Honeypie agony auntI would talk to HIM (not her).

And I would tell him that you are proud that he is being a good BF. Because he is. And yes I do think he is attached to the unborn baby - it would be hard not to be. And I see nothing wrong in that, it shows a mature young man with some serious love and care in his heart. He is STEPPING up (for now) because he is a good guy. BE proud.

I would then talk education. Tell him you overheard him saying that he isn't sure about the out of province uni. The better education he gets, the better he can take care of a family. If he CAN take the same degree IN the province I see no reason why he HAS to take it out of province. Unless of course he has earned a free scholar ship out of the province. Then really, it's a matter of getting through to him that he does need to put his education as his top priority.

You son has to do what he think is right, but that doesn't mean you can't tell him what YOU think he could/should do. And even if he doesn't agree with you, find a way to let him know you support him no matter what.
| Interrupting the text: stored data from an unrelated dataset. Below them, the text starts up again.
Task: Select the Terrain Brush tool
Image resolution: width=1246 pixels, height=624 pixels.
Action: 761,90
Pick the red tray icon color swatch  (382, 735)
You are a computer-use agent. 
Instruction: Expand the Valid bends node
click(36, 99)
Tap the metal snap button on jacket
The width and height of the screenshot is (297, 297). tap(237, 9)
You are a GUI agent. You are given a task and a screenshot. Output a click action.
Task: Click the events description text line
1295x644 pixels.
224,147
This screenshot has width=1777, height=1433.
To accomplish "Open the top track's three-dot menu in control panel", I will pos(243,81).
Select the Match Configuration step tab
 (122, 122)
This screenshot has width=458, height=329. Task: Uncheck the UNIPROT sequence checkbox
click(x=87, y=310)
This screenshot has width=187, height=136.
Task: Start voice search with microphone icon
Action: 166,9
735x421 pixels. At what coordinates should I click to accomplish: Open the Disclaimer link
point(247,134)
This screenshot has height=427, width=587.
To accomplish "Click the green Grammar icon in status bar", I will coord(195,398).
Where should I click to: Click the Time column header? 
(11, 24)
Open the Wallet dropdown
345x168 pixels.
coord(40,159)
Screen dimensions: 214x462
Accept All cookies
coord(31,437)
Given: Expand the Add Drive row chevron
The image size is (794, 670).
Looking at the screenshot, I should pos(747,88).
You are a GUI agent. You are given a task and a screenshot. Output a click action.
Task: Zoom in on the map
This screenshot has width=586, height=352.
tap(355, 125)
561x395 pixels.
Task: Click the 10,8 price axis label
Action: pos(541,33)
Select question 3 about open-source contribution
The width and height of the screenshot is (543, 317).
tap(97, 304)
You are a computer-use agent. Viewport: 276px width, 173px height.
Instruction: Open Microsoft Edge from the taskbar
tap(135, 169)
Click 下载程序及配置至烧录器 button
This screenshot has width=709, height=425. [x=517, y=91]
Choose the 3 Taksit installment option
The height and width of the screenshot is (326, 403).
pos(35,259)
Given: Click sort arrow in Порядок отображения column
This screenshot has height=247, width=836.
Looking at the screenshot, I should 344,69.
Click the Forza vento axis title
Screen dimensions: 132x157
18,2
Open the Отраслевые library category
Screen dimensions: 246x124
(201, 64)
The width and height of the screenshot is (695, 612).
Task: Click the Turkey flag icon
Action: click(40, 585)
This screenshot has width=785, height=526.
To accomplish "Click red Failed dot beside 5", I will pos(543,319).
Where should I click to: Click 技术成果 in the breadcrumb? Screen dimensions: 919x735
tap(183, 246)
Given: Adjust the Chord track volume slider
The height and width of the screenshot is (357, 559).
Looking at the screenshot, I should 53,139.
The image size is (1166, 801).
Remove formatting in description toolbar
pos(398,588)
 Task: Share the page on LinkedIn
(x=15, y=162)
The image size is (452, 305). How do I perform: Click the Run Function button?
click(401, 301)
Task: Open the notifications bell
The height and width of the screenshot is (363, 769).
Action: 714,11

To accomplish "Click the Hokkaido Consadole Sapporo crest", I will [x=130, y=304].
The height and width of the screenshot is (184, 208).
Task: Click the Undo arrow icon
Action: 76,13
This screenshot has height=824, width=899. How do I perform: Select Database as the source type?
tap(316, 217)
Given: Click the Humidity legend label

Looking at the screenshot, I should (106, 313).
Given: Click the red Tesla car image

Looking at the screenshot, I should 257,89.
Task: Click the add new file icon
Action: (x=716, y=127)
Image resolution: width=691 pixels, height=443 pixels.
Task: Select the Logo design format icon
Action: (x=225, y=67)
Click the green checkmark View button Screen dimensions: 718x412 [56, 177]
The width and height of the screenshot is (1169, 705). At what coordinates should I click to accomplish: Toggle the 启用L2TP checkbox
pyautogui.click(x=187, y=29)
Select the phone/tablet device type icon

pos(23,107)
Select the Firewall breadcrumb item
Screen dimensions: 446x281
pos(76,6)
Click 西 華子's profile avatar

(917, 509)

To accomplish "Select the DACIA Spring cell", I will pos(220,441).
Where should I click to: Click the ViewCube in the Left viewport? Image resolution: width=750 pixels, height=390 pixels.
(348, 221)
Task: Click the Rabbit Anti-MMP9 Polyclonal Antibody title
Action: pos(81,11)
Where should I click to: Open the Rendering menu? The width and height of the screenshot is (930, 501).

And maybe, for now the BEST thing you can do is sit back and see how it goes. For now the idea of a baby is something abstract to both your son and Ashley. TRUST me that will change once the baby is born.

Whether the baby is his or not, doesn't mean that he can't love it or that the baby doesn't deserve his love. And YOURS. He isn't throwing away his life because he cares and loves her.

I know it seems like a huge issue, but things have a way of sorting themselves out.